Deserving Love

Doesn’t everyone deserve love?

To be loved? To be accepted? To be cared for?

Over the last couple of years, I’ve watched friends go through devastating breakups, and I’ve noticed a recurring sentiment that I’d like to warn you about.

I know many empathetic, big-hearted, patient people with lots of love to give. Some of them have been in relationships with terrible people. Scratch that. Let’s say they were in relationships with regular people with inner demons, deep wounds, and insufficient coping mechanisms.

Is that you? Now? A patient and caring person in a relationship with someone whose wounds make them relate to you in harmful ways?

Even when you KNOW you need to get away for your own health and/or happiness, it makes sense that kind-hearted people will ask, “Doesn’t everyone deserve to be loved?”

You see your hurting partner and your compassion leads you to keep loving them. You make space for their anger, their sadness, their attacks. You give your love, your care, your understanding, your forgiveness. Your big heart leads you to keep giving and giving and giving.

You don’t want to abandon them. What would it mean to walk away? Wouldn’t it leave the other hurting person alone? Un-understood? Unloved?

And doesn’t everyone deserve to be loved?

Yes. Sure. Absolutely. Everyone needs understanding and compassion and care.

But here’s what I wish you could hear:

It doesn’t have to be YOU.

It doesn’t have to be you.

IT DOESN’T HAVE TO BE YOU.

It’s not your job. It’s not your obligation. It’s not your duty. It’s not your calling. It’s not your burden. It’s not your cage. It’s not your sentence. It’s not your responsibility. It’s not your life.

Love, understanding, compassion, and care can come from so many sources. They are sometimes hard to find and hard to access, but the world is full of recurring opportunities to learn, to grow, and to heal.

When all else fails, the universe made mamas, and therapists, and priests, and bartenders, and journals, and god, and pets.
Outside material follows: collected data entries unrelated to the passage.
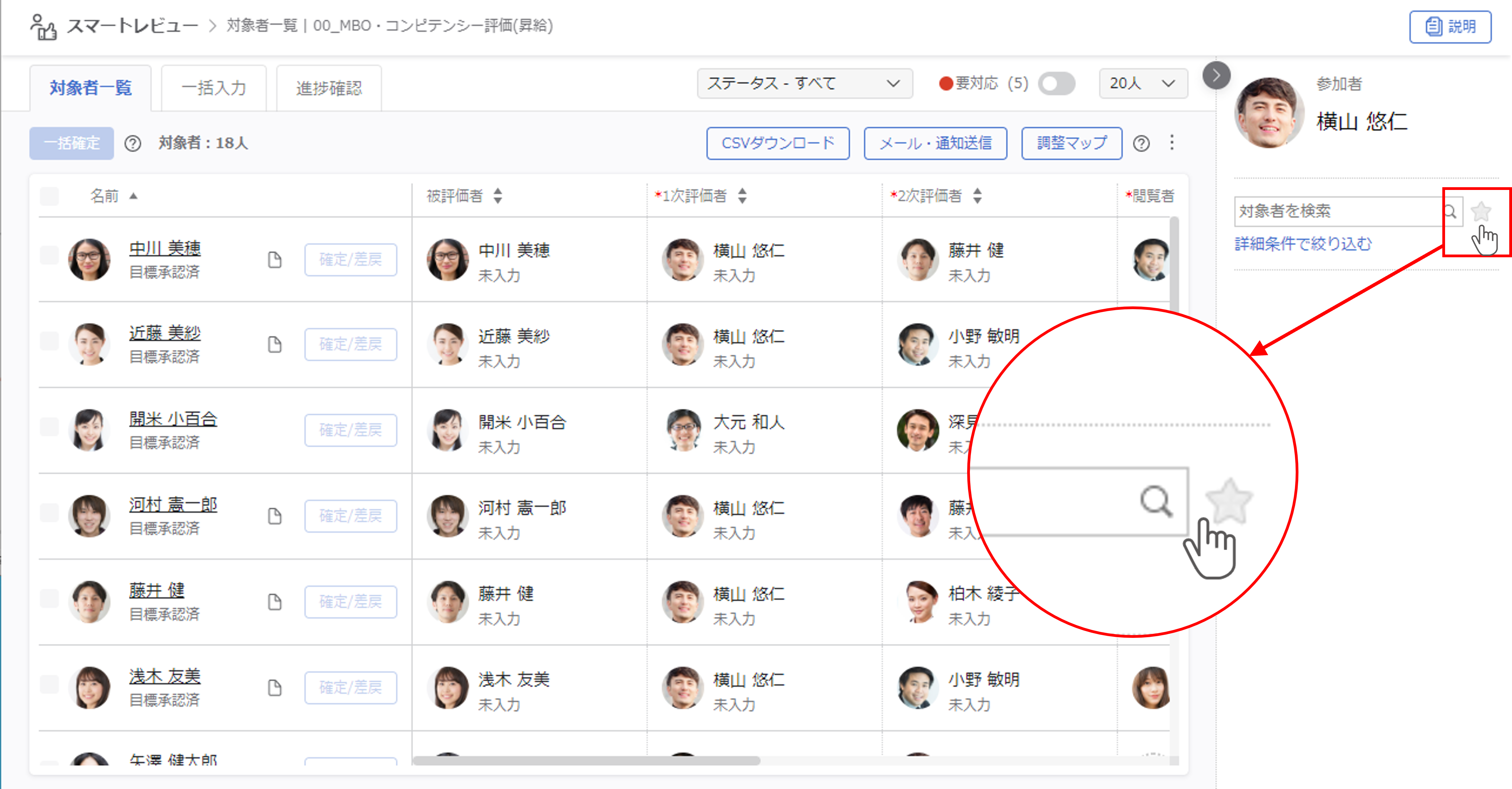Switch to the 進捗確認 tab
Image resolution: width=1512 pixels, height=789 pixels.
(329, 88)
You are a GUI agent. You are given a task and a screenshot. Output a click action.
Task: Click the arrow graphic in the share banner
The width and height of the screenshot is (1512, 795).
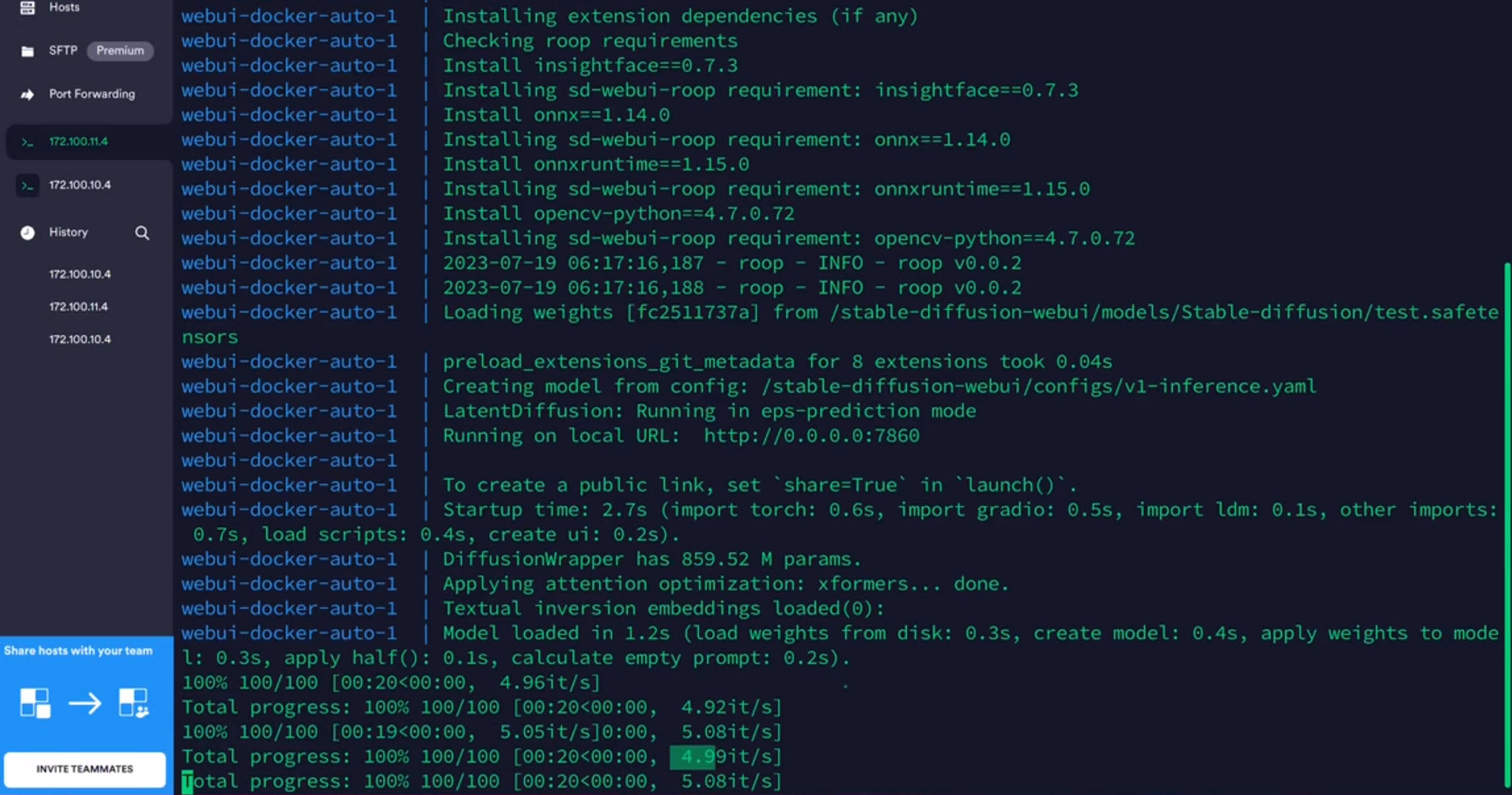pos(85,704)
And sure, not all of these are available to everyone, and not all of them do a very good job.

But that still doesn’t make it your job to be the source of love and understanding for your partner.

It’s their job to find the best tools to help them feel love and find healing. It’s their task to keep trying to figure out what they need.

It doesn’t have to be YOU.

No matter how much they rage and demand that it has to be YOU.
No matter how much they cry and beg that it keep being YOU.
No matter how much they feel that they deserve YOU.
(Or how much you feel like you deserve them.)
No matter how much they think they have the right to keep hurting YOU.
That if it’s ever been you then it has to keep being you.
Over and over and over again.

They’re wrong.

You’re right to believe that they deserve love. We all do, and they do, too.
But you’re wrong to believe that it means you have to stay.

You don’t.

You can go.

It doesn’t have to be you.

Because you ALSO deserve love. You deserve compassion, understanding, and care. You deserve room to heal. You deserve to be let off the hook. You deserve to get away from the things that harm you.

And it’s your job to find the best tools to help YOU feel love and find healing. It’s your task to figure out what YOU need.

You deserve love, too, and it doesn’t have to be them.